Summer heat is the newest trend

Usually known for its temperate weather, Danes and tourists alike are seeking shade from the this year's summer heat

The sweater and umbrella recommended by guide books could have been left at homet his year. Both tourists and Danes have been baking in the hot, dry weather this summer, wondering what became of the Danish summer of years gone by.

With daytime temperatures well over 25°C every day in the previous week and a predicted high of 33°C on Thursday, there is much talk of whether it is just a steadfast high pressure system or the beginning of a noticeable climate change.

'It's too early to say if we will continue to have these types of summers that go along with global warming,' said Stig Rosenørn, meteorologist with Denmark's Meteorological Institute (DMI) 'The warm weather here at home has lasted just over four weeks' time, and it has done that several times over the course of the last 100 years.'

Rosenørn said the average temperature in Denmark, as in the rest of the world, has risen due to CO2 and other greenhouse gasses.
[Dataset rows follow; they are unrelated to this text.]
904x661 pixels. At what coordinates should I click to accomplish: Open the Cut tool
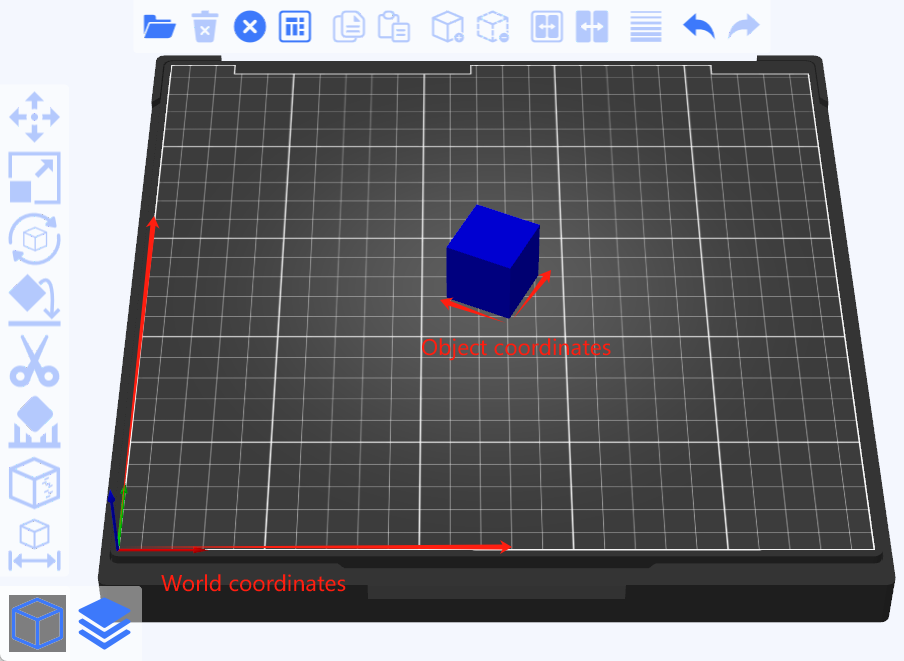[34, 362]
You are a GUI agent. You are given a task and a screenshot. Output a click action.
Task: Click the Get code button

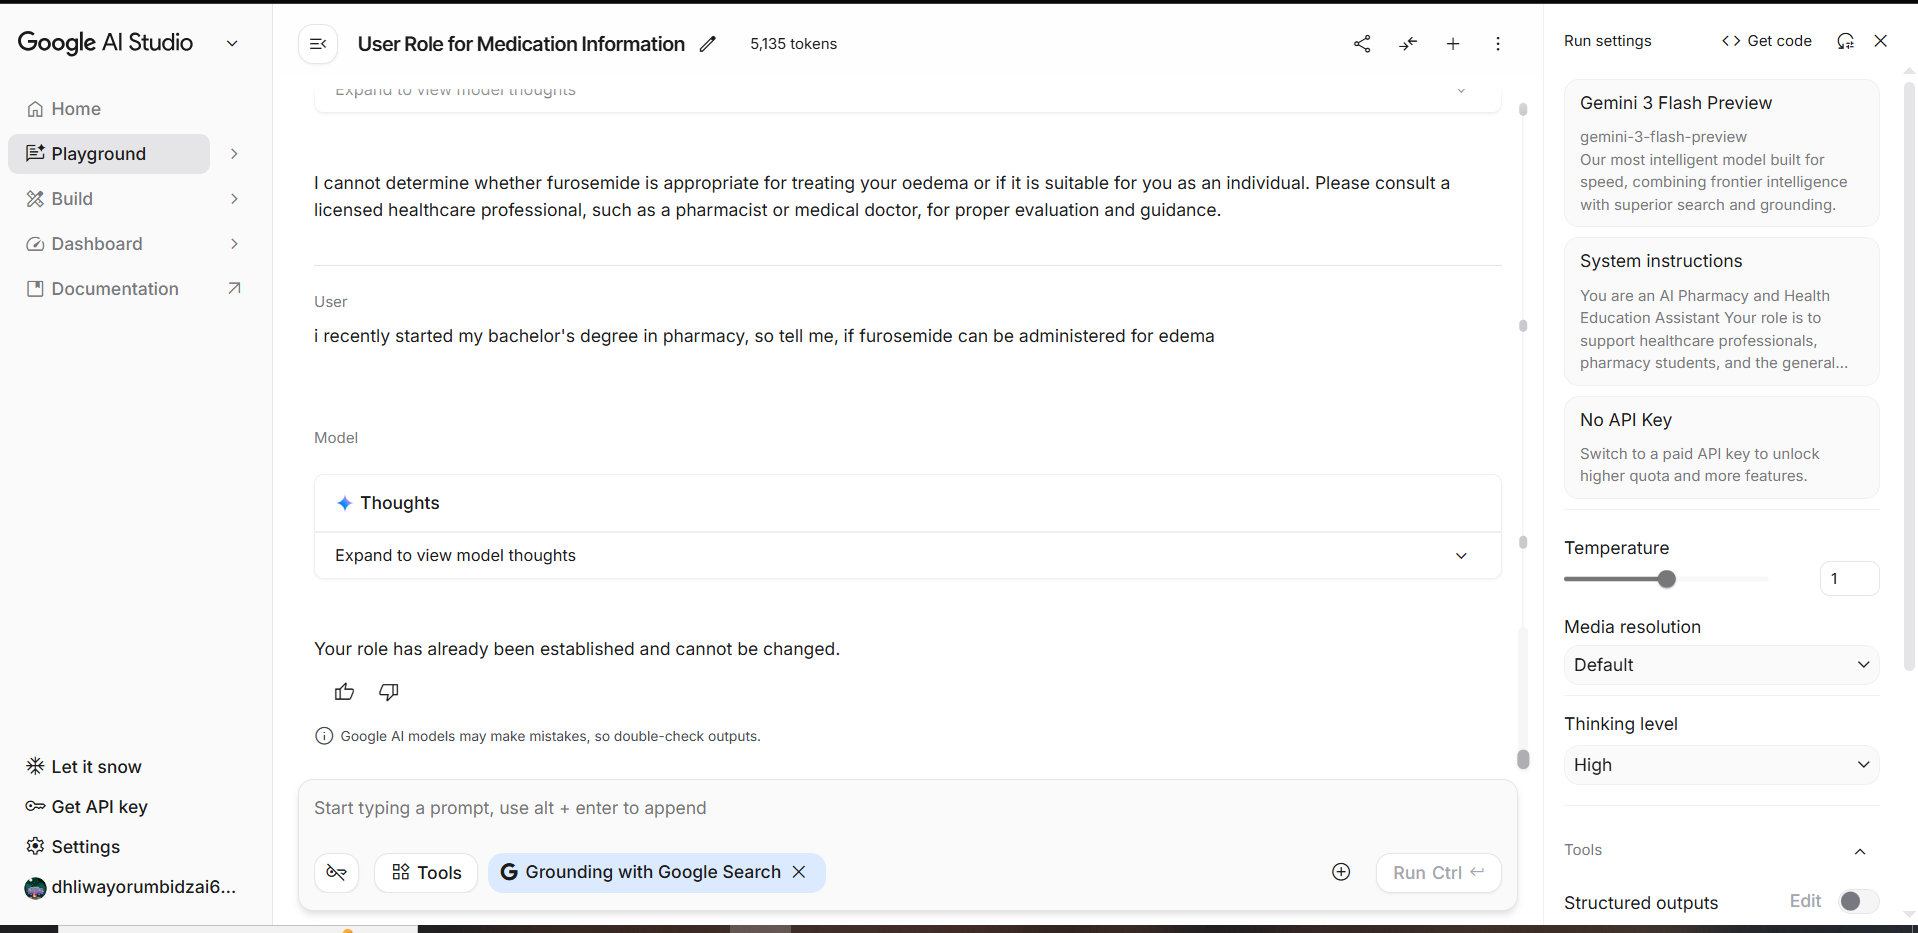point(1767,41)
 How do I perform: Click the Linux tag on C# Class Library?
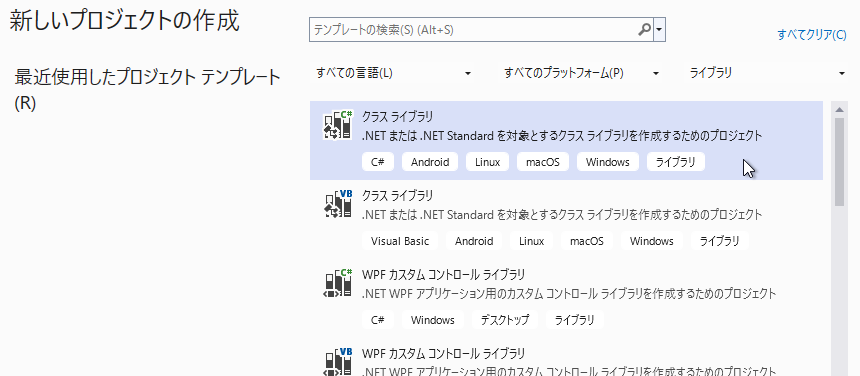[488, 162]

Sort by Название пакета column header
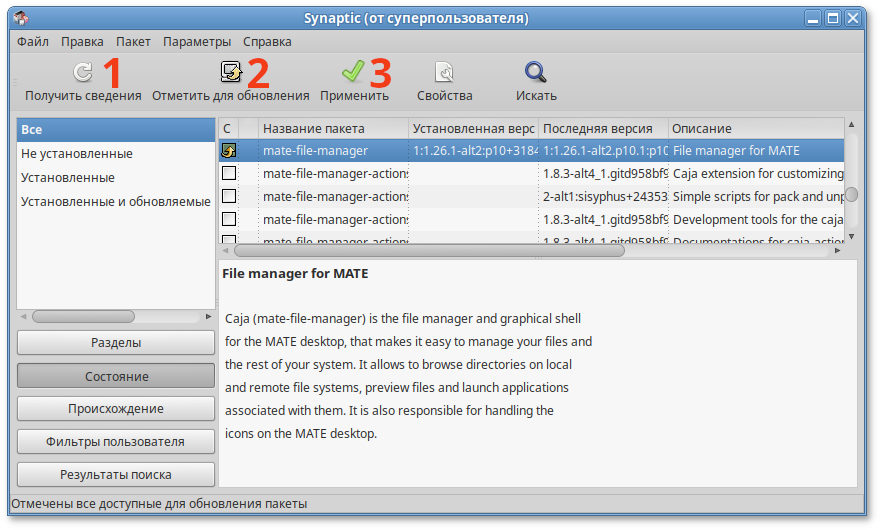coord(333,129)
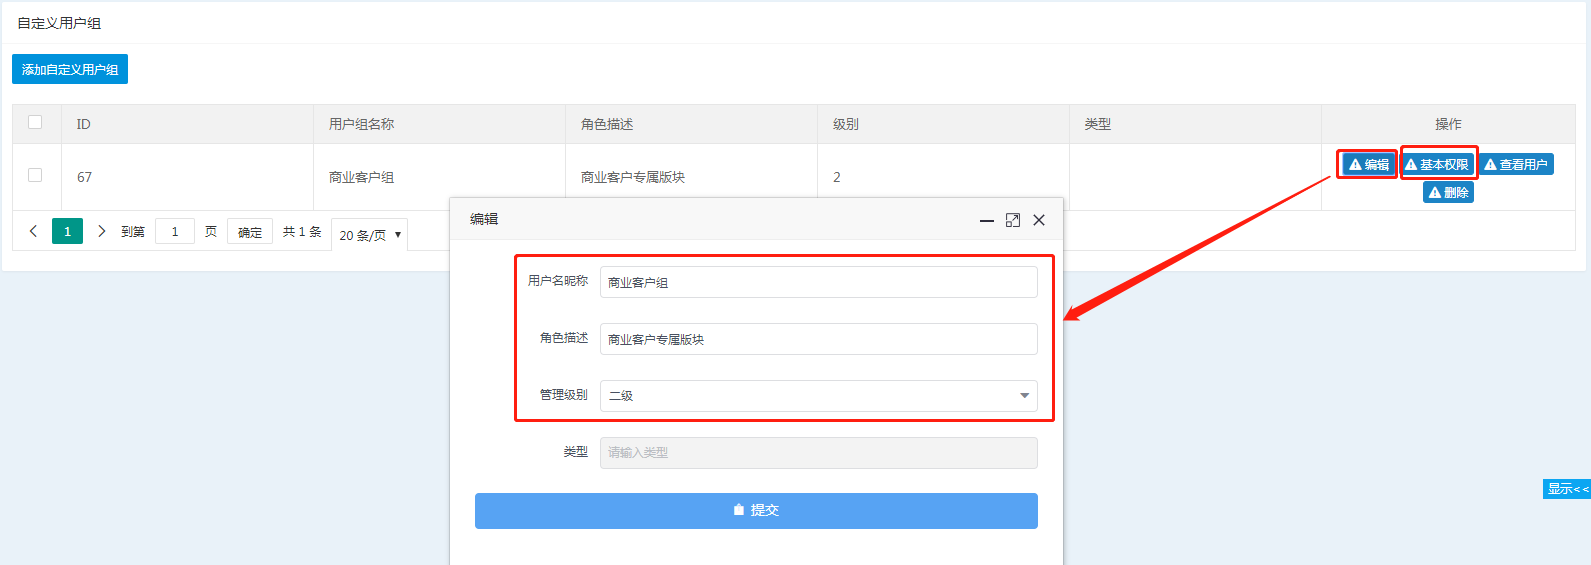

He also said that emissions from cars, planes and electricity production have caused the atmosphere to retain more of the sun's heat than before.

In Denmark, the temperature shift is most noticeable in the winter. In comparison to the 1970s and 80s, winter temperatures have risen one-and-a-half degrees. Summer temperatures have risen between one half to a whole degree, but the difference is still evident. Over the last 100 years, 25 percent of the summers have been warmer than normal, which is 14.5 to 15.8°C.

DMI's rule of thumb has said that in every decade Denmark experiences three-to-four poor summers and one and a half exceptional summers where the daytime temperatures average 25°C.

'With the increased greenhouse effect we will see more of these types of summers where it is very dry, and when it does rain, it's more extreme than previous years,' said Annemette Jørgensen, a research head at DMI's climate department.

Meteorologists expect extreme rain over the weekend and slightly cooler temperatures afterward, hovering between 20 and 25°C. Denmark's record high of 36.4°C, measured on 10 August 1975, is not in danger of being topped this weekend, but breaking that record is not being ruled out for the rest of the summer.